### GOAL OF THE EXERCISE
Render the lines of the items below as a JSON list of strings, one string per line, with blank lines left out. Begin at the line that contains "The width and" and stop after the line that contains "pos(608,107)", and leave the pictures out of your answer.

### EXERCISE MATERIALS
______________________________

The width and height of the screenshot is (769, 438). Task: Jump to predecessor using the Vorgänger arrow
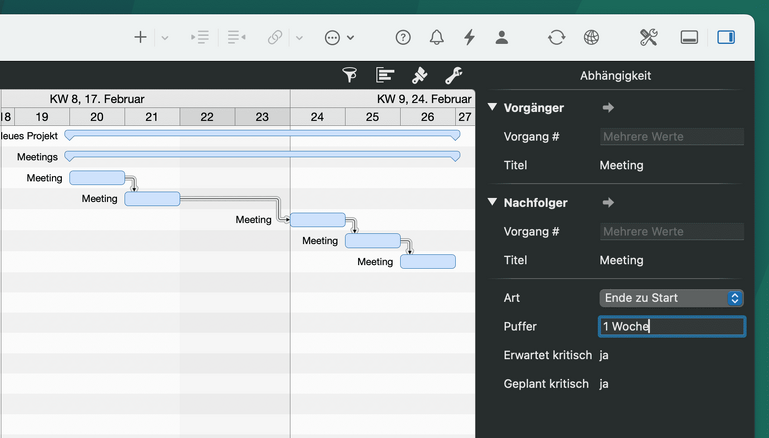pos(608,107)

______________________________

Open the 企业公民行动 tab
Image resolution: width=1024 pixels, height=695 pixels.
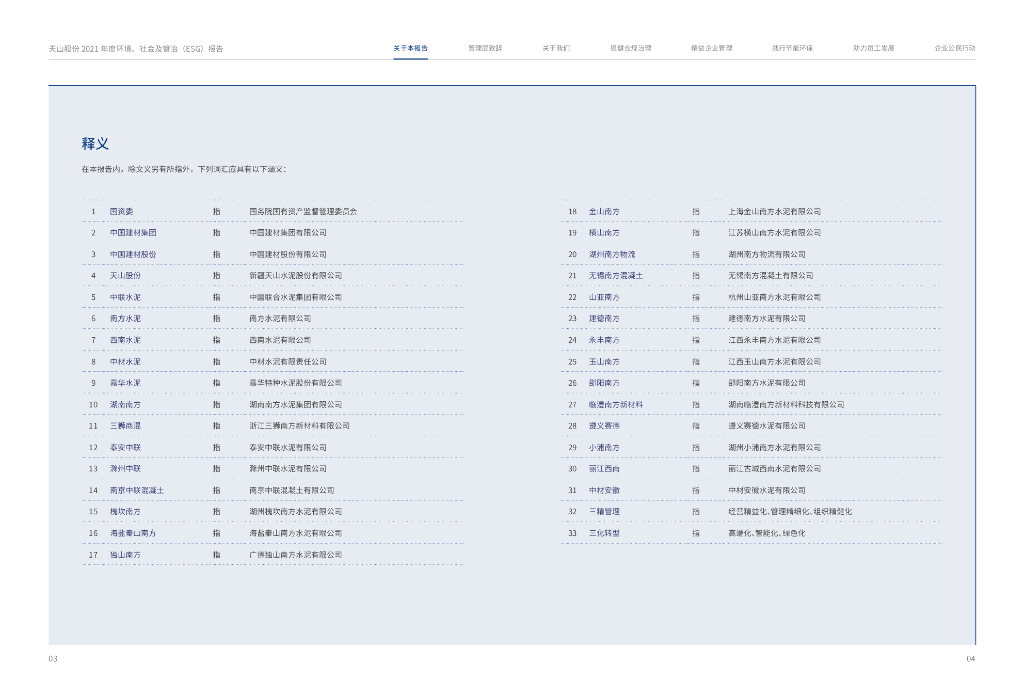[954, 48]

______________________________

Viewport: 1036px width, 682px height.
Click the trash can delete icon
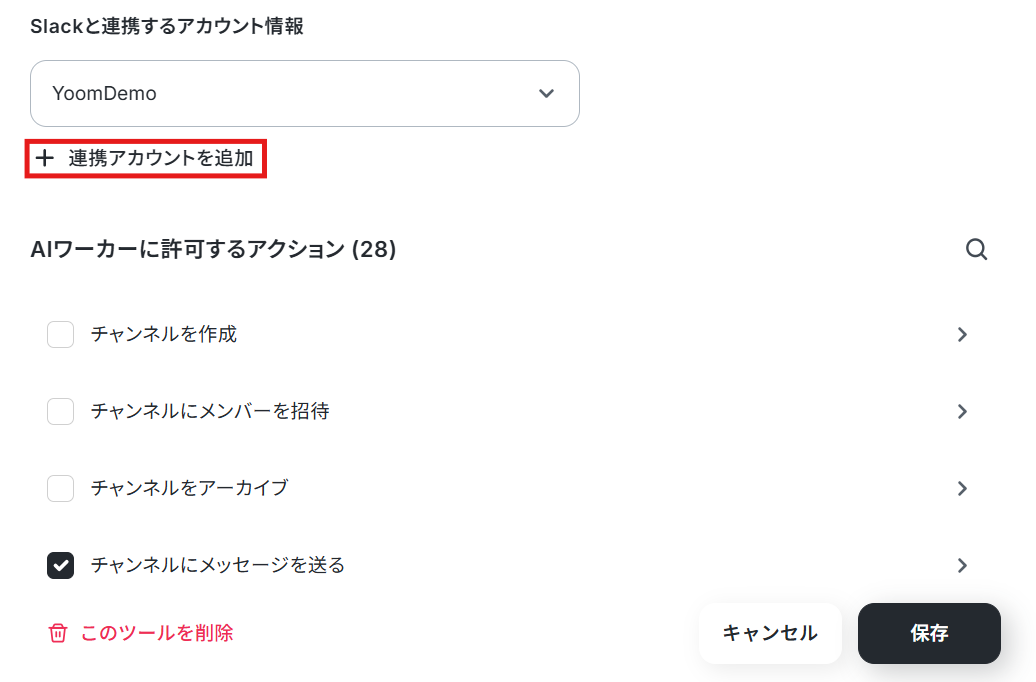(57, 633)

______________________________

### ANSWER TO THE TASK
[
  "The width and height of the screenshot is (769, 438). Task: Jump to predecessor using the Vorgänger arrow",
  "pos(608,107)"
]